IT WAS ONLY a matter of time before Covid-19 hit nearer home. All along you had felt secure in your presumed invulnerability to the killer virus, having rigorously cocooned yourself in your little world sans all socialising, cutting friends and professional colleagues completely out of your life—hopefully only temporarily. The cook also behaved responsibly, rarely stepping out of the house. As for the jhadoo-pochha woman, she was recalled after having been furloughed with full pay for over two months. But it was the old reliable driver who seems to revel in his extended leave of absence. With nowhere to go, his services were not needed anyway. The humdrum daily drill often grated on your mind, but weighing the pros and cons of being virus-free or virus-infected, a concern for life helped you keep your sanity.

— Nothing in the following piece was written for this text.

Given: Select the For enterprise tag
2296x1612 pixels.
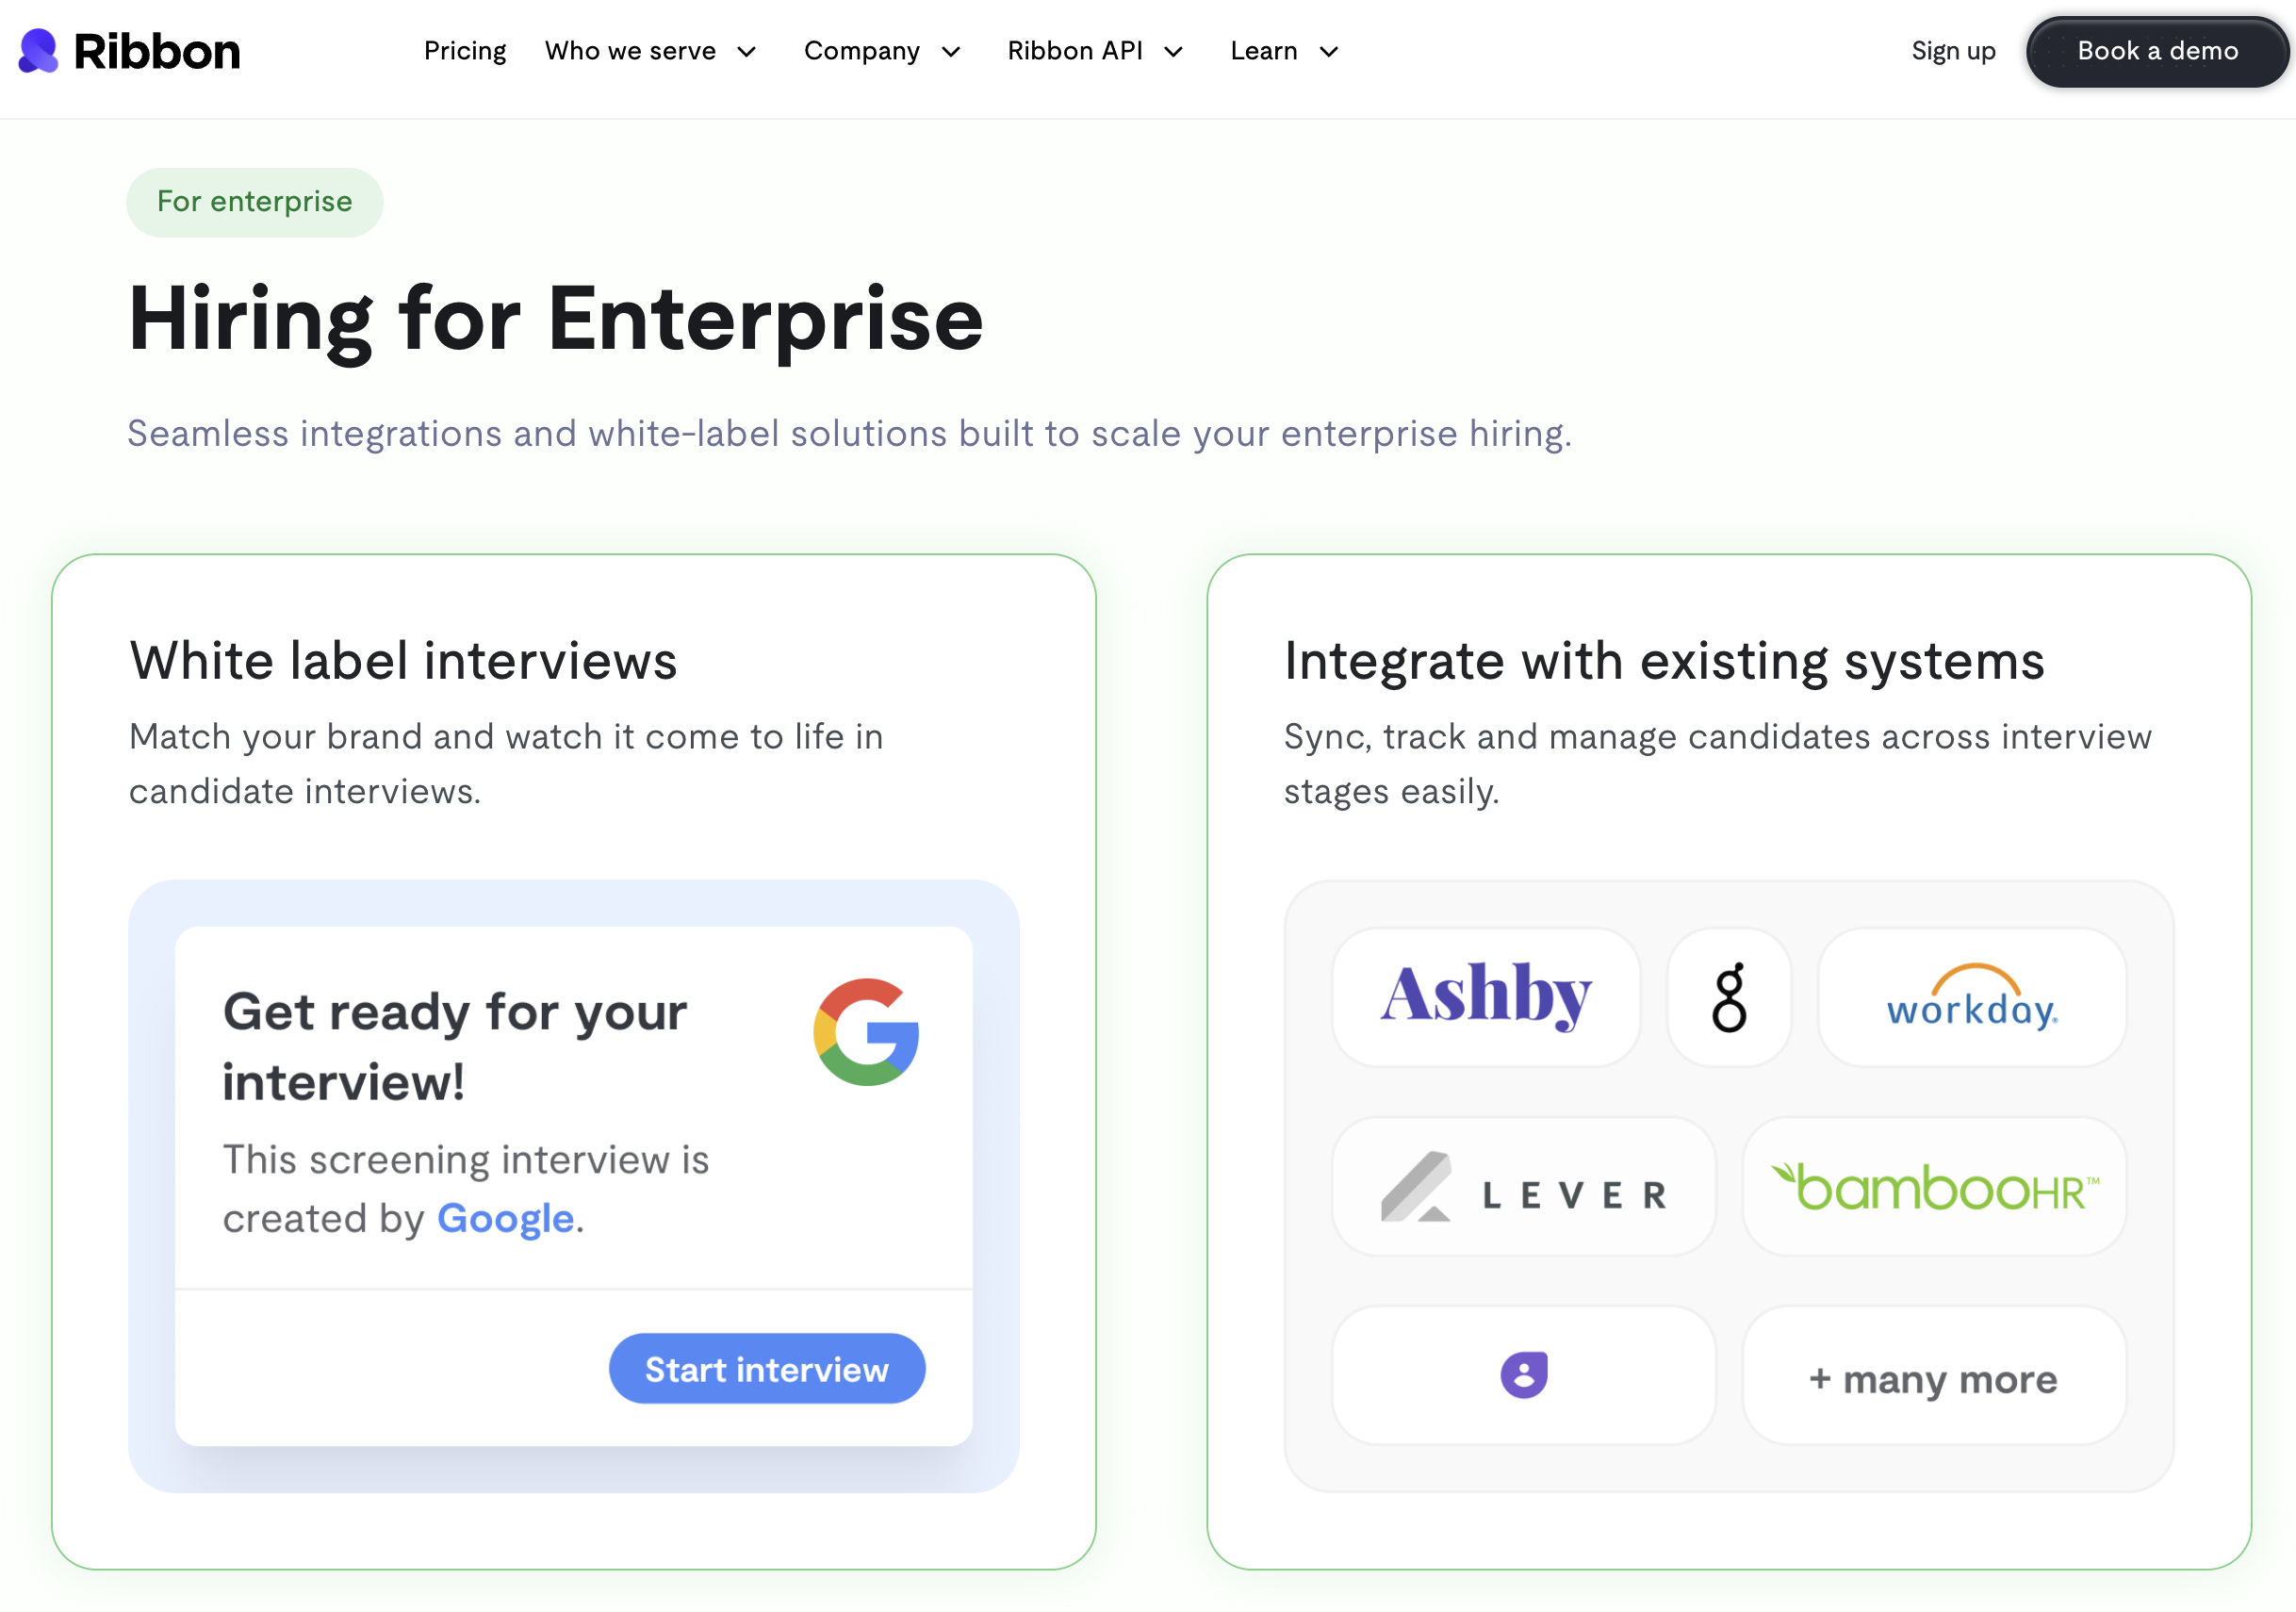Looking at the screenshot, I should click(x=254, y=202).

Having borne bravely the travails of a highly abnormal life since March 24th, when the first lockdown was imposed, it came as a real shock that a close member of the family who was perhaps far more meticulous in observing the do’s and don’ts of Covid-19 than anyone of us, had contracted the virus. Unbeknown to her and anyone else around her, suddenly she felt disoriented, finding it hard to breathe, with her oxygen levels dropping to the mid-80s. Rushed to the hospital, they immediately administered what by now is the standard Covid-19 treatment. A week later, we can report, she is making a slow recovery. Allowed to communicate on phone, minus the voice calls, after the first couple of days, it helps somewhat relieve the misery of lying on your back with all manner of wires and tubes jutting out of your body.
However, the uppermost question in her mind was how, of all the people, she had fallen prey to the virus. It answered itself when the housemaid vamoosed overnight from her quarter. Apparently, finding it hard to stay indoors months on end, the maid had on the sly begun to move around rather freely. After she fell victim to the virus, she left for her village, but not without passing on the infection to her memsahib. Meanwhile, everyone in the victim’s extended family has had to undertake mandatory tests, observe a strict 10-day home-quarantine and answer the health inspectors from the New Delhi Municipal Corporation, who come visiting regularly to enquire about your state of health. You realise how the authorities are doing a commendable job, contact tracing, enforcing quarantines and generally ensuring that the spread of the virus is kept to the minimum.
Staying on the pandemic, yours truly was virtually forced into shelling out a big packet of money for an oxygen concentrator—just in case. The electrically powered contraption, the size of a mid-sized suitcase, lies in one corner, never used since it was bought a couple of weeks ago. And, hopefully, would not be required at all, though it occurs to me that the oxygen bars at one time were all the rage in the US. They too had a something similar contraption to give the patrons a pleasurable high of breathing pure oxygen—of course, on payment of a small sum of money. The oxygen bars seem to have outlived their appeal, not seen around any longer.
Meanwhile, since the coronavirus eruption, medical equipment merchants are having a bonanza, acting pricey and dictating terms on the make, model and cost of oxygen concentrators, pulse oximeters, full face-visors/shields, etcetera, which the middle-class families feel obliged to invest in for their peace of mind, given the all-enveloping fear of the unfathomable and untreatable virus. Such is the price-gouging in the time of the pandemic that the oximeter that I had bought at the beginning of the pandemic for under Rs 2,000, is now sold at twice the price on the same e-market platform. And to make a quick buck, overnight a number of new manufacturers of hand disinfectants, oximeters, face masks and shields, etcetera, have sprung up.
Greed for money is ingrained in the human mind. The neighbourhood chemist sold plain blue-striped face masks for Rs 50 each in the first few days of the pandemic—now you can freely buy them at Rs 5 apiece. It brings to mind the great Bengal famine when a ‘Seth’ made so much money from the misery of the dying millions that to salve his guilty conscience in his last days, he founded a college in the capital in his own name. Now, every time the name of the college comes up, it recalls the inhuman profiteering by its founder from the death of the starving millions.